Personal information
- Full name: Miina Inoue
- Nationality: Japanese
- Born: 22 January 2006 (age 20) Inzai City, Chiba, Japan
- Height: 1.81 m (5 ft 11 in)
- Spike: 303 cm (119 in)

Volleyball information
- Position: Outside Hitter / Middle Blocker
- Current club: Saga Hisamitsu Springs
- Number: 19 (club)

Career
| Years | Teams |
| 2021–2024 2024–present | Kinrankai High School Saga Hisamitsu Springs |

Honours
Women's volleyball
Representing Japan
Women's U21 World Championship
| Silver medal – second place | 2025 Surabaya | Team |
Asian U20 Championship
| Silver medal – second place | 2024 Jiangmen | Team |

= Miina Inoue =

Japanese volleyball player (born 2006)

Miina Inoue (井上 未唯奈, Inoue Miina) is a Japanese professional volleyball player.
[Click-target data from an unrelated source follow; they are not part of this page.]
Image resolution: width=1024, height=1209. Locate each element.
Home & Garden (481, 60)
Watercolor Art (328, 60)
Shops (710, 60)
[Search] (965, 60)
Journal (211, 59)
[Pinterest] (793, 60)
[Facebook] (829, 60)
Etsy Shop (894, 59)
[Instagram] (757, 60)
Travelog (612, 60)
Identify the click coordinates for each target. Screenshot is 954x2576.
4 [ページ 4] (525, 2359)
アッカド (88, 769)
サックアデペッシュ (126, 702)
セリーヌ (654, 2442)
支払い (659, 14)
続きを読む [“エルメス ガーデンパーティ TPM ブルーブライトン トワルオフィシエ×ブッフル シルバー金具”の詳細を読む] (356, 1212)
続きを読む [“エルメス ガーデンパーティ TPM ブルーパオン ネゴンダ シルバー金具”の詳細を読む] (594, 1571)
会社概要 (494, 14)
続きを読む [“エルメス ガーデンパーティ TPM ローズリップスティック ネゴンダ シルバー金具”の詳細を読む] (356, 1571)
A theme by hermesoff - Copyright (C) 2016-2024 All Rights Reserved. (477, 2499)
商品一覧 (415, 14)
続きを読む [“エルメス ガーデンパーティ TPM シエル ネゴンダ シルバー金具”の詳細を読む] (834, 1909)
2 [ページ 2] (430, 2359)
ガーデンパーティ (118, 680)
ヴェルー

She plays in the SV.League for Saga Hisamitsu Springs.

== Career ==
In her first high school year, the team finished as third place in the 74th All Japan High School Championship (Haruko) (ja) after defeated by Shujitsu High School in straight sets. In her second high school year, the team won the championship in the 2022 Inter High.

It was announced that she has been offered to join Hisamitsu Springs for 2023-24 V.League Division 1 Women's on 13 December 2023.

She participated in the 2024 Asian Women's U20 Volleyball Championship where the team finished as a runner-up.

On 9 March 2025, she made her debut for the SV.League in 2024-25 SV.League Women's.

She participated in the 2025 FIVB Volleyball Women's U21 World Championship where the team won a silver medal.

In 2026, she was selected as a member of Japan women's national volleyball team for the first time. On June 19 the same year, she made her national team debut as a middle blocker in the match against the Czech Republic in for the Volleyball Nations League second week's round.